Sorry to ask but is there a makefile for this ? Maybe a wired up example too ?

I am also curious about multi threading it in Wazero and the browser .

for browser it needs to be a web worker with the main dom window loading up 4 web workers ( typical number used ).

jerbob92 commented 1 year ago

@gedw99 I have just updated https://github.com/jerbob92/go-pdfium-wasm to include a complete example. It also has some patches that should be applied to Wazero/Emscripten to make it work but you shouldn't have to worry about that, a compiled pdfium and patched Wazero is included.

Multi-threading should be quite easy by calling r.InstantiateModule with the compiled module multiple times.

This will allow you to do multiple operations concurrently. Be aware that pdfium itself is not multi-threaded though, so you can't do multiple operations on the same instance at the same time.

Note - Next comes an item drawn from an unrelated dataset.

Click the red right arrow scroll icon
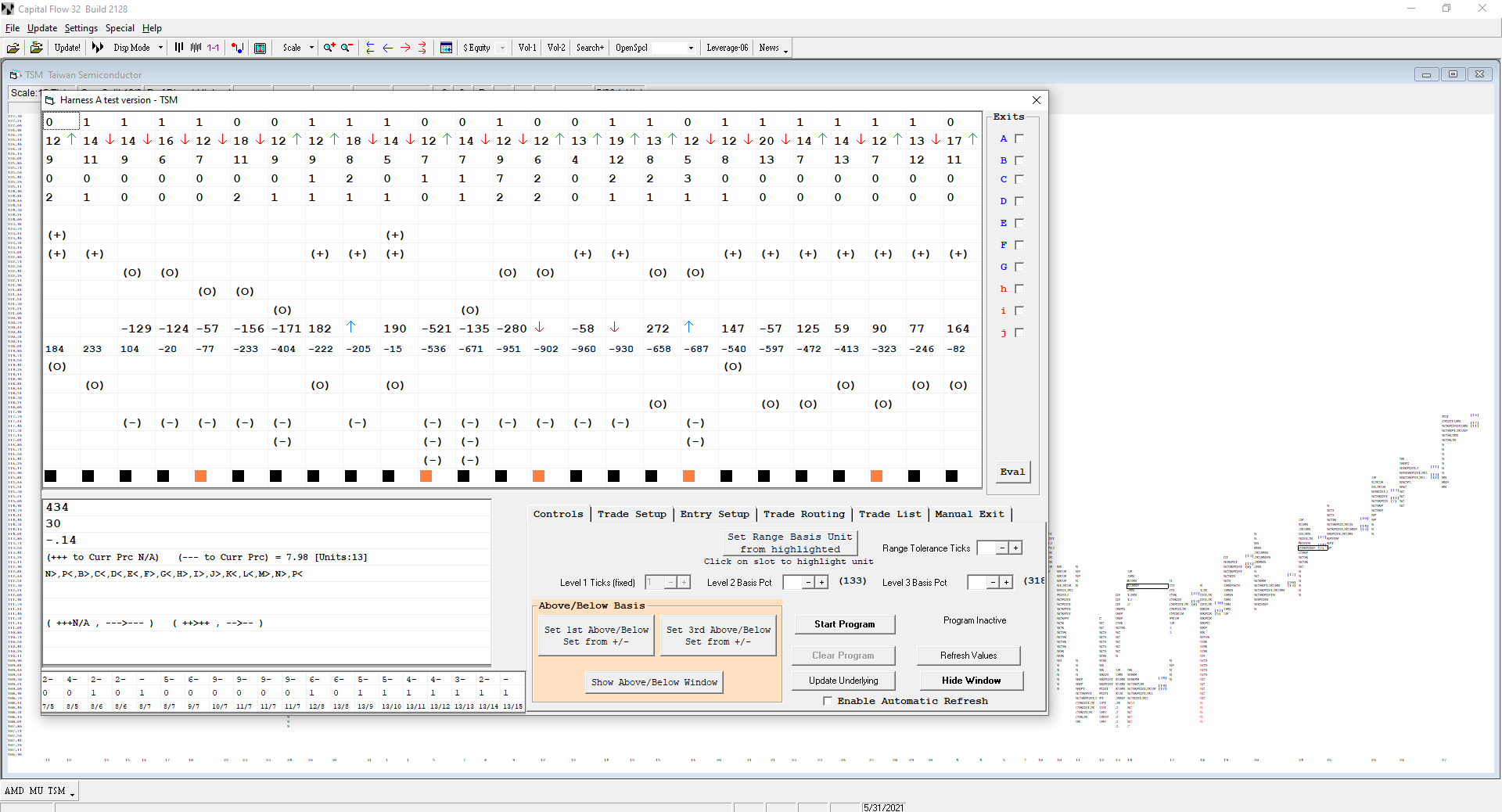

gedw99 commented 1 year ago

Thank you @jerbob92

will see how I go with it and let you know

gedw99 commented 1 year ago

Hey @jerbob92

you might like this

https://github.com/jerbob92/go-pdfium-wasm/issues/2

Been using it to make dev more streamlined

jerbob92 commented 1 year ago

I have started on the webassembly implementation here: https://github.com/klippa-app/go-pdfium/pull/64 I probably need to do some more work in Emscripten & Wazero to get file writing to work, but apart from that everything should work. It's going to take quite some time though to implement everything.

jerbob92 commented 1 year ago

The functionality in #64 has been completed, all the methods that work in the CGO implementation now also work in the WebAssembly implementation. The release will be on Friday after Wazero has released their v1.0.0.

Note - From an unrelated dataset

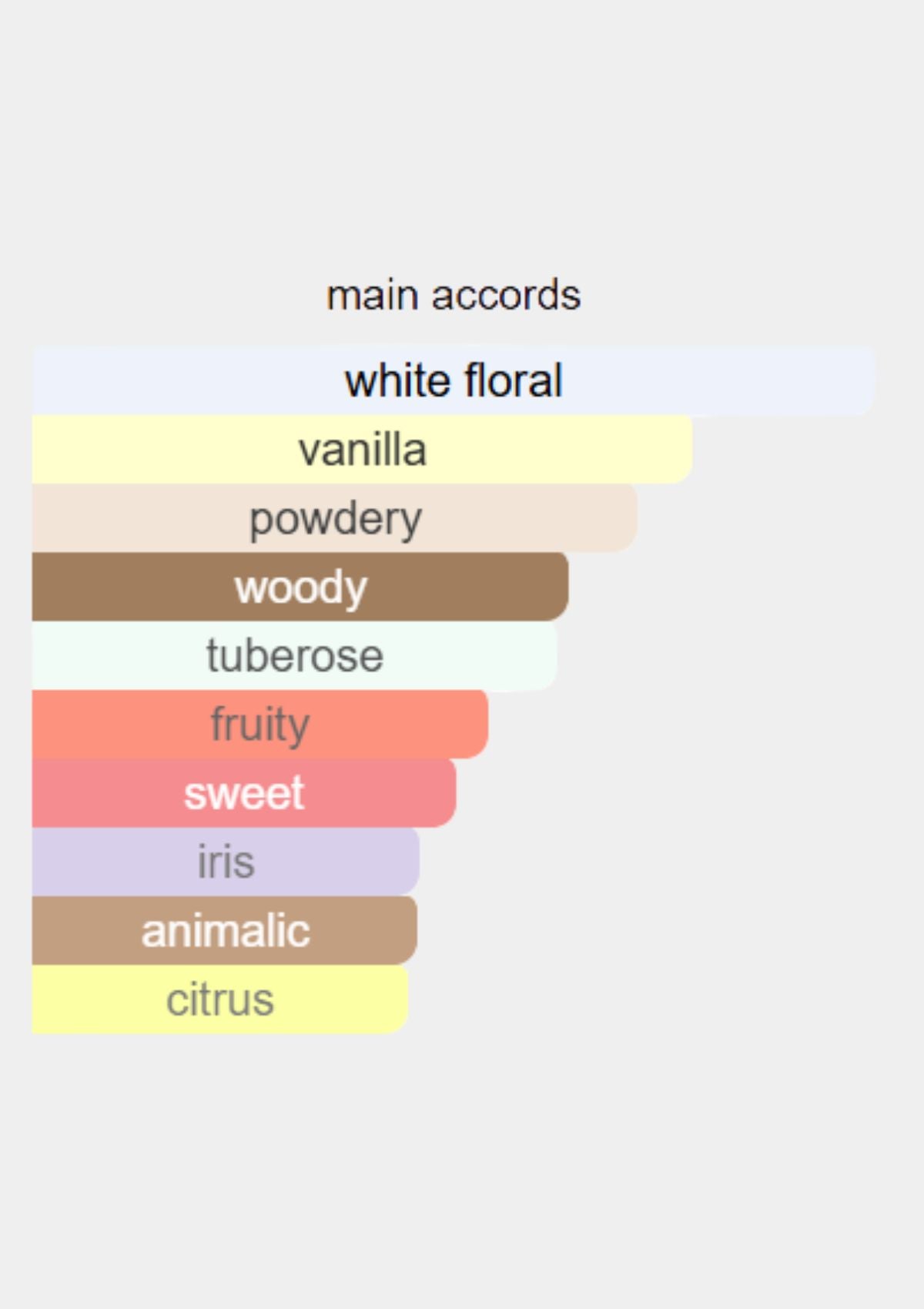
Task: Click the powdery accord bar
Action: click(x=335, y=518)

The latest benchmark indicate that it's about 2x as slow as native, but here's the thing, it's also 2x as fast as the CGO multithreaded go-plugin implementation, depending on what kind of operations you are doing. We are doing a lot of image rendering, which means a lot of data going back and forth, that has to be encoded en decoded over gRPC which takes a lot of time. And the file data itself also goes over gRPC, with the WebAssembly version you can load from a file path or Go reader directly and have it seek over the file which is much more efficient than loading in the complete file.

So, all-in-all, a pretty good competitor for the CGO implementation, for the single-threaded direct CGO version because of the sandboxing and it won't segfault your program in case of CGO errors. For the multi-threaded CGO implementation it's a super-good competitor because it can do all the things that go-plugin couldn't (methods that require callbacks, like form filling, reading from a seekable reader, writing to a Go writer), and has sandboxing while still being about twice as fast.

gedw99 commented 1 year ago

That’s an amazing effort and I really appreciate the professional summary.

will definitely be using this on the Open Science project …

ncruces commented 1 year ago

May I suggest a PR to add go-pdfium to: https://wazero.io/community/users/

jerbob92 commented 1 year ago

@ncruces Yes, was going to do that after release :)

jerbob92 commented 1 year ago

This has been released in v1.4.0 :partying_face: